Andy Gill wrote:
On Oct 25, 2006, at 2:01 AM, Simon Marlow wrote:
The use of Notes in Core is a slight concern - the simplifier will
almost certainly rearrange code without paying attention to the
Notes, indeed it looks like you have some hacks already to avoid this
(the extra cases in exprArity look quite strange). Weren't you using
explicit expressions before? Why the change of design?
Compile time and less hacks. We use Note for SCC right now, so this
seemed like the right place to put it. The exprArity
hack is there because of the code
\ x -> _tick \ y -> expr really does have aritty 1; it will
translate into
\x -> case tickme 0 of
_-> \ y -> expr
We should choose the design that is as modular as possible; that is, requires
the fewest changes elsewhere.
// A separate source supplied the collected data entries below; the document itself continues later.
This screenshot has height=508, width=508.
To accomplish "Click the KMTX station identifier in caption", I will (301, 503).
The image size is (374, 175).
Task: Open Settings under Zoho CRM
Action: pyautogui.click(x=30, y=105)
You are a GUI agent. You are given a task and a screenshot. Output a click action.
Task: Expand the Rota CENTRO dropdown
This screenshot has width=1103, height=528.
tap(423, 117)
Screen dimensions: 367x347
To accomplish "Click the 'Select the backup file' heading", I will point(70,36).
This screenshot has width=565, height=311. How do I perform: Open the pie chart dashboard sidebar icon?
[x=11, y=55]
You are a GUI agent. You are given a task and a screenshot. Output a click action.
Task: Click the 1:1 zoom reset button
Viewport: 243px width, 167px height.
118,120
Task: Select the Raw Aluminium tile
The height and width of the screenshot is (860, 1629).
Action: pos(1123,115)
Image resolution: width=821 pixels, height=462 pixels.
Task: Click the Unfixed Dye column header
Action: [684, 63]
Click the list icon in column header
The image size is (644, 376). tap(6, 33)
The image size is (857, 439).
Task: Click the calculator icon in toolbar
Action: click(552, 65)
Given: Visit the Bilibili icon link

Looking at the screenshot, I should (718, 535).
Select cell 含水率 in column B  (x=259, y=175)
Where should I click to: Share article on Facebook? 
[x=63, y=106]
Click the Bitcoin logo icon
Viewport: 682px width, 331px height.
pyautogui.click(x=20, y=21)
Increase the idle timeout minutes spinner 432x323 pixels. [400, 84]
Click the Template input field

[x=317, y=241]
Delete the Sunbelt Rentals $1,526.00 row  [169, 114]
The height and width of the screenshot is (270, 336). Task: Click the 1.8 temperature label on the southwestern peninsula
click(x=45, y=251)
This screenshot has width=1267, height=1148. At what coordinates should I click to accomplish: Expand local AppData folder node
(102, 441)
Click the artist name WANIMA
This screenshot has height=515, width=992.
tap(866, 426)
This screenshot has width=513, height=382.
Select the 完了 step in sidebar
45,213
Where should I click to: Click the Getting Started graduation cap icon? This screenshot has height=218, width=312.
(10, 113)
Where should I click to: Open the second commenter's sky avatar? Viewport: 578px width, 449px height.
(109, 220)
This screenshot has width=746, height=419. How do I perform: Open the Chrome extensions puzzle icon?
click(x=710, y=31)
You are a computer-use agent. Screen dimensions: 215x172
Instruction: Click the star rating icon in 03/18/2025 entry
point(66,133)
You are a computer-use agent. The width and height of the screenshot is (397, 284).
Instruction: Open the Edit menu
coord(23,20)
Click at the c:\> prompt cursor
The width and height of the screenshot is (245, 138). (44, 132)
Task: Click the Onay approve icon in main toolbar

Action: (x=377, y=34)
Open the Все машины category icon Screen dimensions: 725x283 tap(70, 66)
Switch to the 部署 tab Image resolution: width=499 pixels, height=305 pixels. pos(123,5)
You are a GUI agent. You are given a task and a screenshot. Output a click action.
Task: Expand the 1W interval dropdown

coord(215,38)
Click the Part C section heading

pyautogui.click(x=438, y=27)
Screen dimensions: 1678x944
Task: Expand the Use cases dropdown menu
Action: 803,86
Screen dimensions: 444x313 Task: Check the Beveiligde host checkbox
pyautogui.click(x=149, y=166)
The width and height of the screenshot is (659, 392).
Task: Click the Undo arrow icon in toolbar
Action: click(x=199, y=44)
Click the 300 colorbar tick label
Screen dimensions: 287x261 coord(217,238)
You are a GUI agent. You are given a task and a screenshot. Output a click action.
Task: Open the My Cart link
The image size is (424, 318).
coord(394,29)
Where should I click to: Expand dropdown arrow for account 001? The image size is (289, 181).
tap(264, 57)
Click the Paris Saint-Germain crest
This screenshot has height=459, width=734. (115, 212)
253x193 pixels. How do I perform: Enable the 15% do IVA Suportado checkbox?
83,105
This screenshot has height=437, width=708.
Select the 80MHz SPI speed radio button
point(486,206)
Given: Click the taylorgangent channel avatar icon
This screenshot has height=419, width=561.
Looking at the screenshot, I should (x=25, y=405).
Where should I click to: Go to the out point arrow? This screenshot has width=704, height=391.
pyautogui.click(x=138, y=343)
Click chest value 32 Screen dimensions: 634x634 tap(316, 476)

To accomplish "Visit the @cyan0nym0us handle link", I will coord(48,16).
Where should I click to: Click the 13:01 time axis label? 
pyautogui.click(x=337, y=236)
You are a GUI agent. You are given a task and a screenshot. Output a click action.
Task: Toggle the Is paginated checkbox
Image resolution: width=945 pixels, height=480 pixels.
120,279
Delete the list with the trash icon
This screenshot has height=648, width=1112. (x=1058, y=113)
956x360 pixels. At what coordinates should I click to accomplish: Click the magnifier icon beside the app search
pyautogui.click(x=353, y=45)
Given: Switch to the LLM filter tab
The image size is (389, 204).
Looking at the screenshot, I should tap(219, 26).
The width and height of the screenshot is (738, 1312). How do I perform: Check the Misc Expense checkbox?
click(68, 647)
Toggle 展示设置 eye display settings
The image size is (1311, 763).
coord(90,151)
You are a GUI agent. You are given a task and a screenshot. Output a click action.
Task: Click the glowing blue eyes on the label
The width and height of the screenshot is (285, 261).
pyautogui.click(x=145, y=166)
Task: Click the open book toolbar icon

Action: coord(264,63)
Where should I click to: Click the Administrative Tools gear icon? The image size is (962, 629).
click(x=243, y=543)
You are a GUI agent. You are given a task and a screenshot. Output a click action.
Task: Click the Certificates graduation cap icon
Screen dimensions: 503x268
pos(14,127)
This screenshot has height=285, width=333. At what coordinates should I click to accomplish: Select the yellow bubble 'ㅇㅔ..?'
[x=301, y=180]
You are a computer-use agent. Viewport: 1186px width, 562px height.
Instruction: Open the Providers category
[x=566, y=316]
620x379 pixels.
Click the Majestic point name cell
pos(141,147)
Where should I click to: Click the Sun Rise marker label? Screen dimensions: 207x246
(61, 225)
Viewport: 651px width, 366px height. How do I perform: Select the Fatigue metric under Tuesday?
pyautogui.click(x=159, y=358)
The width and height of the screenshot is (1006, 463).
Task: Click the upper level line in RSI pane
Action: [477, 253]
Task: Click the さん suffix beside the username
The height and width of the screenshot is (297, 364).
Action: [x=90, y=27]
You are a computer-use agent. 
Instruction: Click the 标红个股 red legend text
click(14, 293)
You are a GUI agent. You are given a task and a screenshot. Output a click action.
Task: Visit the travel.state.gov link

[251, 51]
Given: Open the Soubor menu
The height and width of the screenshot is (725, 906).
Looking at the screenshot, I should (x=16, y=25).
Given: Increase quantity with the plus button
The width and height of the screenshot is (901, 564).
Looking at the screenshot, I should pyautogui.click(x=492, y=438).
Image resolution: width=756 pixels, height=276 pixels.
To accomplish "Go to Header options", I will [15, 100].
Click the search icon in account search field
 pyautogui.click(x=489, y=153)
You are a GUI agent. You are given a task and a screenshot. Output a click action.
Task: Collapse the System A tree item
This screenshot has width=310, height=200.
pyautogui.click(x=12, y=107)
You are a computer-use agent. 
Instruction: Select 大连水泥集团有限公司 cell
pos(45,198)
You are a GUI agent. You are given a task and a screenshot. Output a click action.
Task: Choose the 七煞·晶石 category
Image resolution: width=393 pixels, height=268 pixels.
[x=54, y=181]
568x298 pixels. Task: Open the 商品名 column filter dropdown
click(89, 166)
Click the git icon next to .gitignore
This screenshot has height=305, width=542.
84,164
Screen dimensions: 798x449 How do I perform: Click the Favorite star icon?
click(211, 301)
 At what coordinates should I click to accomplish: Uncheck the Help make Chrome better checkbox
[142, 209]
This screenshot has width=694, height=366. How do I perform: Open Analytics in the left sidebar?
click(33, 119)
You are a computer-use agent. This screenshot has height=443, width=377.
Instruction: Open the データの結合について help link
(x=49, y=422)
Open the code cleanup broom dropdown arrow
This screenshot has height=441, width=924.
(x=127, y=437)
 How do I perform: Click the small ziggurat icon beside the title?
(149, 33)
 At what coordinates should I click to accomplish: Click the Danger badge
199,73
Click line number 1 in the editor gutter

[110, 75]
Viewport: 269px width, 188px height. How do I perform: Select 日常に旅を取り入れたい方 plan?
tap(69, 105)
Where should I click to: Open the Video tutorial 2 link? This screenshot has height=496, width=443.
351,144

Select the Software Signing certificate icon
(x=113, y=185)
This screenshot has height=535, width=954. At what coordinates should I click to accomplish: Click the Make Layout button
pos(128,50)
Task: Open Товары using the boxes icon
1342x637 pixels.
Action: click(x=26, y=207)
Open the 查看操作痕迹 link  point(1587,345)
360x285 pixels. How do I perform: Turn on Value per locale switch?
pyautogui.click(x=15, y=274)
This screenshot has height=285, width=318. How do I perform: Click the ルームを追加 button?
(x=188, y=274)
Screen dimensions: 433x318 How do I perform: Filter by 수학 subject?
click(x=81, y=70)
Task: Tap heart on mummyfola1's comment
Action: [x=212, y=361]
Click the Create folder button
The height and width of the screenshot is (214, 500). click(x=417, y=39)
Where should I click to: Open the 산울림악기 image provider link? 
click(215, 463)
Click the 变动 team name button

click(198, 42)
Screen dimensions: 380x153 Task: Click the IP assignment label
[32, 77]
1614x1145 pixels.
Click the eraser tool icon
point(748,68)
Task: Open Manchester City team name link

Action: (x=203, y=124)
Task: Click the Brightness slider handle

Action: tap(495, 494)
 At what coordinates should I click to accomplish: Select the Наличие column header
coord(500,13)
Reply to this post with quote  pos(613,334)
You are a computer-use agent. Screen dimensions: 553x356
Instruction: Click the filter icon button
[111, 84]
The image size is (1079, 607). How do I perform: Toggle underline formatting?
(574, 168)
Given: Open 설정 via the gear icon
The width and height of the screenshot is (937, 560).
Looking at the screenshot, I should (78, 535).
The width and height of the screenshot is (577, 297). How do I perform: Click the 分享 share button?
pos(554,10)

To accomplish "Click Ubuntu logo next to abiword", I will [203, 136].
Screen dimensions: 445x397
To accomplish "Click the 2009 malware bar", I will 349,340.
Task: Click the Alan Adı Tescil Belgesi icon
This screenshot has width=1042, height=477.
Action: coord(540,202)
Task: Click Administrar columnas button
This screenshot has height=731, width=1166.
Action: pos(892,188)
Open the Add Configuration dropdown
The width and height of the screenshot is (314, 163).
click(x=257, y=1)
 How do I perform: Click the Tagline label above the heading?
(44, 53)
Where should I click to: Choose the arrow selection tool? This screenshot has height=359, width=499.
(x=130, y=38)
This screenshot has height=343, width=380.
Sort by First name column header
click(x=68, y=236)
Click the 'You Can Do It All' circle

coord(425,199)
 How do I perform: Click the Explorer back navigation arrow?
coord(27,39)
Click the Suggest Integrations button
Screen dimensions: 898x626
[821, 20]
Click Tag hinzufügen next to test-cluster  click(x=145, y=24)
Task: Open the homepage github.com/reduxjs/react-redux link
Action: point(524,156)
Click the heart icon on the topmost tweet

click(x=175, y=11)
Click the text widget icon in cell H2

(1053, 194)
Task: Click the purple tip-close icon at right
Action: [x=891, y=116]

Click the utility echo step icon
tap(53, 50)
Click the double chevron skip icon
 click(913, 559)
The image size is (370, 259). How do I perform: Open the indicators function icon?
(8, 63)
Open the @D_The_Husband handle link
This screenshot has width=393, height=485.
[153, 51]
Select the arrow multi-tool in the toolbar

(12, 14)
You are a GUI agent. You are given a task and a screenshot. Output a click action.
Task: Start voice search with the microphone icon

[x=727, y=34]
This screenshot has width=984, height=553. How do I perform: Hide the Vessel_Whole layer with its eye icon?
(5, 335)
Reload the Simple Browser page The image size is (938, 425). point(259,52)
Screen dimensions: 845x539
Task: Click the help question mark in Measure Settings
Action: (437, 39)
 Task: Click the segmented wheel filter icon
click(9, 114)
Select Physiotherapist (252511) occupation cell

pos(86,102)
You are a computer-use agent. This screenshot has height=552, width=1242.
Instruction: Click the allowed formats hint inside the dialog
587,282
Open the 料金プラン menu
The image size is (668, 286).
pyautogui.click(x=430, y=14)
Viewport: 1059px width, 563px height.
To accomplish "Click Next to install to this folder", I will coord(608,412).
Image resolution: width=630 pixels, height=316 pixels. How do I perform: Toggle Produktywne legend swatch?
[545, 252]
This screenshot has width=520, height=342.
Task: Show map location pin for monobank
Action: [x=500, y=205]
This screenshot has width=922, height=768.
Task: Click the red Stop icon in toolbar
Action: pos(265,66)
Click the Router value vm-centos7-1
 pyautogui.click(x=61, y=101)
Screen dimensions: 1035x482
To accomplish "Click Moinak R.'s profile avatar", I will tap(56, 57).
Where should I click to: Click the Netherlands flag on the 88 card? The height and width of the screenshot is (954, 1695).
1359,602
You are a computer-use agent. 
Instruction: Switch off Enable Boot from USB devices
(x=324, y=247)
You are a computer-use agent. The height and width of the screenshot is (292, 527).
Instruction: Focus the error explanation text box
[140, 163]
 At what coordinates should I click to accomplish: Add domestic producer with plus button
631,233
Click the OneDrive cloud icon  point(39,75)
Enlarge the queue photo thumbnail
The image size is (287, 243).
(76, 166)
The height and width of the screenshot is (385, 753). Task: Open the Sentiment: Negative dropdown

The example above indicates to me that using a
Note is perhaps not the best design, because most of the simplifier assumes that
the semantics of 'Note e' are the same as 'e', but this breaks that assumption.
Indeed, you already needed to modify various predicates in the simplifier to
do something special for Tick expressions.
Essentially you've added an extra constructor to Expr but hidden it inside Note.
I suspect we'll be finding parts of the simplifier and other core-to-core
passes that need to be modified for a long time.
I realise that SCC already breaks the rules a bit, and that's unfortunate too.
But it doesn't seem as invasive as the Tick annotations.
The new design has less backend hacks in CorePrep and CoreToStg.
Ok, can you explain why that is?
Please don't take this as a criticism - HPC is a fantastic addition to GHC. I'd
just like to explore the design and see if there are any ways we could improve
it, and hopefully give ourselves fewer headaches in the future.